ENTRIES SHOWN »

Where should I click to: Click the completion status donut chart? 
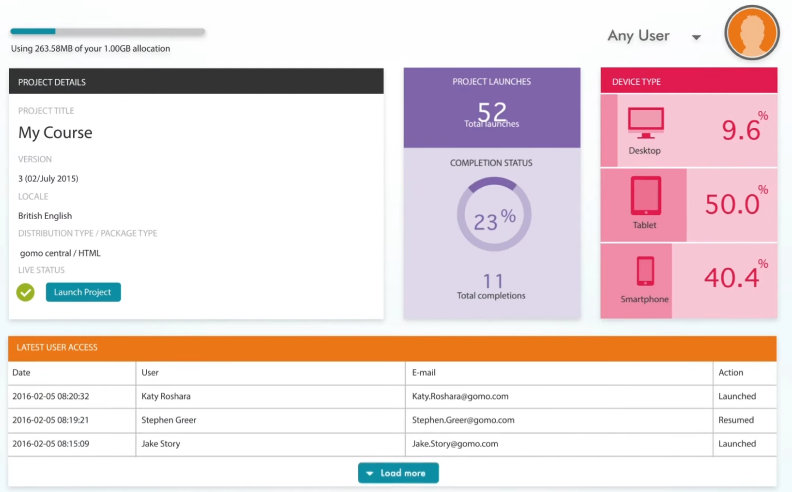click(x=493, y=218)
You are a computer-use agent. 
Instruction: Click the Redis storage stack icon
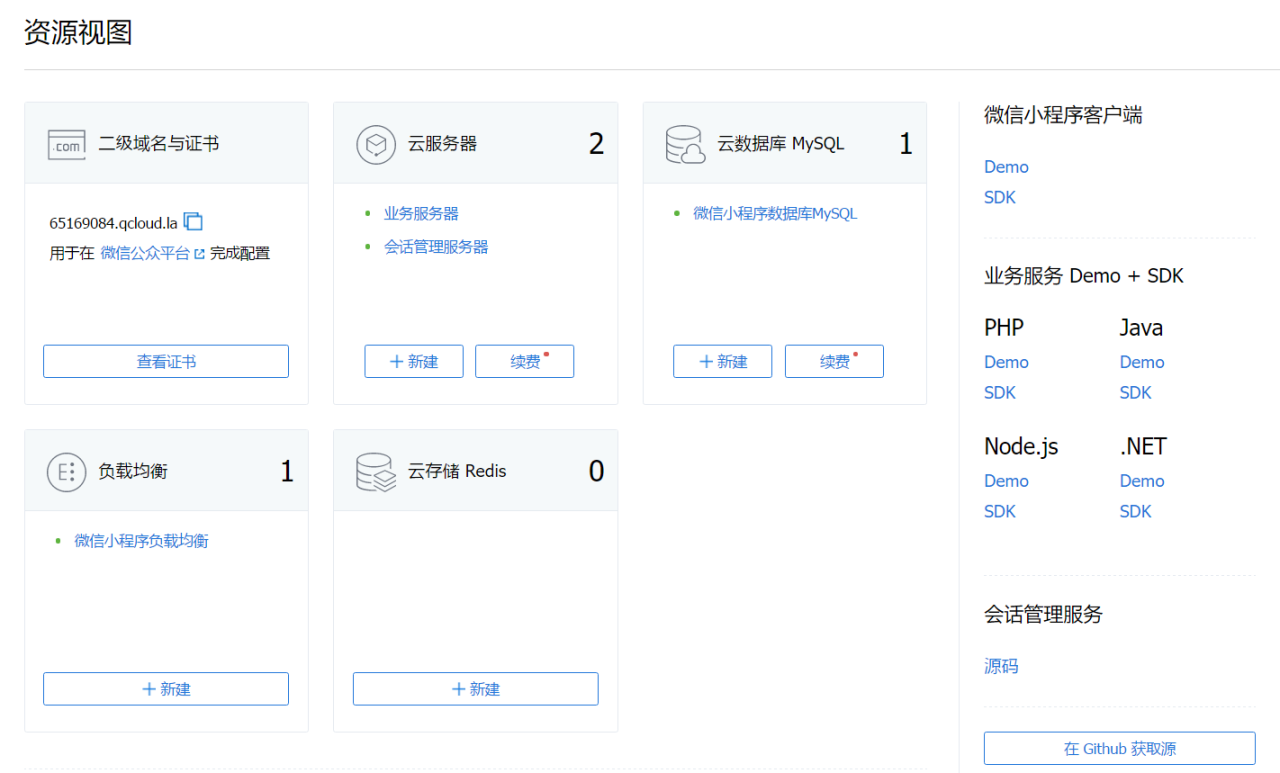click(376, 472)
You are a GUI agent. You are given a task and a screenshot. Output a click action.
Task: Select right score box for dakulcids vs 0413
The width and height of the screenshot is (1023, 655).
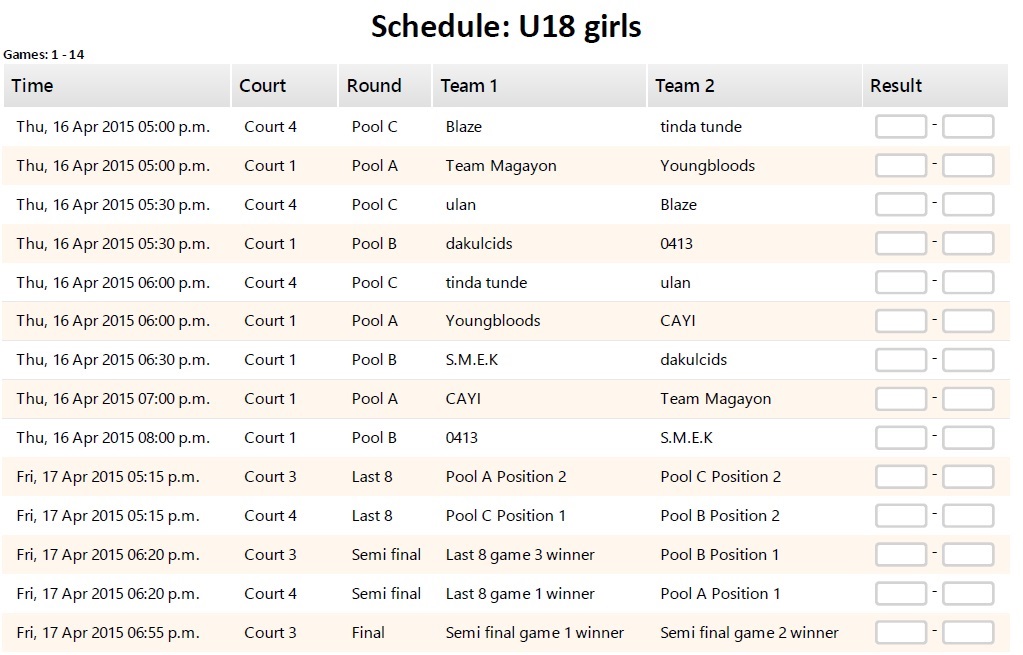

TASK STATEMENT » Write out the entries again word for word. Do not include the pictures.

FINISHED EXERCISE »
Where should I click to: Click the completion status donut chart? 
click(x=493, y=218)
You are a computer-use agent. 
Instruction: Click the Redis storage stack icon
click(376, 472)
You are a GUI agent. You are given a task and a screenshot. Output a click action.
Task: Select right score box for dakulcids vs 0413
The width and height of the screenshot is (1023, 655).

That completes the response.